Голосок доносился уже из-за спины — Леон шел, не видя куда, деревянный мостик кончился, а земля расползалась под ногами, как тесто, готовила предательские ловушки, он шел прямо в пропасть, и не было сил остановиться. Колючие грибы в Трескучем лесу выска— кивали из земли, норовили ужалить в пятку, на голову сыпались сучья, — с уханьем падало дерево, а за деревом оказывался разъяренный дракон, и Леон никак не мог его зашептать; тогда из земли, как гриб, выскакивал Линдор и зашептывал дракона, который вдруг оказывался Филисой, и Линдор вел ее на площадь к сонному лишайнику…

Леон очнулся возле своего дома. Судя по царившей вокруг тишине, Хлоя еще не вернулась — не иначе, превращала себя в посмешище беготней по деревне и рассказами о том, какая ей выпала доля при таком муже — и сравнить нельзя с покойником, который был со всех сторон человек положительный…

На пороге дома, сгорбившись, спал Умнейший. Леон сразу узнал его — Умнейший постарел, но выглядел почти так, как рассказывал Парис. Жилистый старик, что ему будет. Странный, неясного назначения, сплетенный из травы предмет, обычно носимый Умнейшим на редковолосом черепе, свалился во сне и лежал у ног. Об этом предмете во многих деревнях ходили разнообразные толки, благодаря ему Умнейшего узнавали везде, где бы он ни появился. И те, кто его никогда не видел, знали об этом предмете.

Леон скосил глаза. Изнутри предмет оказался пустым, как покинутое гнездо. Ничего в нем не было.

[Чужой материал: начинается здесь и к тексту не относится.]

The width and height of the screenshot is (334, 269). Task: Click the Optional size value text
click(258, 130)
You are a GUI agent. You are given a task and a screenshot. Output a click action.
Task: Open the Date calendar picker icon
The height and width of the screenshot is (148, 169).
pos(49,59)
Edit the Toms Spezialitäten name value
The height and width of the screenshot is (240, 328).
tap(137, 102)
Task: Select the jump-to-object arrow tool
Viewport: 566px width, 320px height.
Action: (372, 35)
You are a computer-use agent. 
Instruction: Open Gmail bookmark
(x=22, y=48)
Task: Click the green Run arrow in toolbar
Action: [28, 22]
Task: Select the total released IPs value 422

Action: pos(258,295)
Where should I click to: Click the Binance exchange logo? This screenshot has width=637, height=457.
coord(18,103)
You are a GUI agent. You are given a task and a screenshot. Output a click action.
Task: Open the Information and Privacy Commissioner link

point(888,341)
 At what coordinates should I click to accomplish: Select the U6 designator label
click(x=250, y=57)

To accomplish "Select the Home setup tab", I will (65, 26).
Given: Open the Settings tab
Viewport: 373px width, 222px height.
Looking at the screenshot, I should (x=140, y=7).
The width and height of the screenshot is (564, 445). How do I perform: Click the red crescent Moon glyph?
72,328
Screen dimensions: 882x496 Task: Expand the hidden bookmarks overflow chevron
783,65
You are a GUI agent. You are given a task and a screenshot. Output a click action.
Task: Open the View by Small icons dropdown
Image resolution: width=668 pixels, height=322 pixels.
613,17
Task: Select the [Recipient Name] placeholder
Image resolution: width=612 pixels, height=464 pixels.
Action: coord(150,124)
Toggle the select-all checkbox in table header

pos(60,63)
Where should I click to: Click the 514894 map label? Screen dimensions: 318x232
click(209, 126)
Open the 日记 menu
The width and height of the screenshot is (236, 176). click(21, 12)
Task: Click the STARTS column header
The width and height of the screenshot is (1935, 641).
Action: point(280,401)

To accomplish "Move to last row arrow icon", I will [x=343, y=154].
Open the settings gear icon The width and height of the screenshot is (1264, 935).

Умнейшего не спросишь, почему он облюбовал для сна крыльцо именно этого дома. Может быть, по простой случайности. А может, и нет. Странное дело: увидев Умнейшего и прекрасно понимая, что должен сейчас почувствовать всем сердцем — радость, почтение и любопытство в произвольных долях, — Леон ничего этого не почувствовал. Наоборот, расстроился еще больше. Два события за одно утро — много, очень много.

Услышав шаги, Умнейший почесался и зевнул, не прикрывая рта. Один глаз, открытый до половины, обозрел Леона. Со сна голос Умнейшего звучал растянуто и сипло.

— Удивлен?

Леон покачал головой.

— Знаешь, кто я?

Леон кивнул. Умнейший живо поднял второе веко, и в глазах его мелькнуло: забавная деревня, каждый день у них на пороге дома Умнейшие спят… Но мельк нувшая искра любопытства сразу погасла. На Леона смотрели просто глаза — старческие, странно-голубые, каких в деревне ни у кого не найти, разве что у горцев-яйцеедов… Глаза равнодушно-понимающие.

— Горе? — спросил Умнейший и зевнул. — Причина? И снова кто-то чужой, только притворяющийся Леоном, произнес то, чего не было сейчас у Леона в мыслях, но только это и можно было сказать людям, даже Умнейшему, а может быть, Умнейшему в особенности:

— Окно разбили… Умнейший снова зевнул.

— Камнем? — спросил он, смыкая веки.

Глава 3

Очистку картофелины можно начинать с любого бока, главное, выполнять ее тщательно, не оставляя глазков.

Кулинарная книга

Вот он я весь — из крови и плоти, как вы, хоть плоть мою не видел никто, включая меня самого, и пощупать меня тоже нельзя: во-первых, это ничего не даст, а во-вторых, Нбонг терпеть не может пальпирования. На рентгенограмме я получаюсь неважно и не люблю свое изображение. Что за извращенное удовольствие — рассматривать скелет в скелете? К тому же вся верхняя половина меня приходится брату точно на печень, а нижняя — уж и не хочется говорить на что. Очень похоже на зрелый эмбрион в чреве матери, если только перевернуть его головой вверх, а чрево увеличить. Нет, смотреть на это не доставляет мне абсолютно никакого удовольствия, и брат со мною полностью согласен. Вообще мы с ним расходимся во мнениях лишь иногда и по сущим пустякам.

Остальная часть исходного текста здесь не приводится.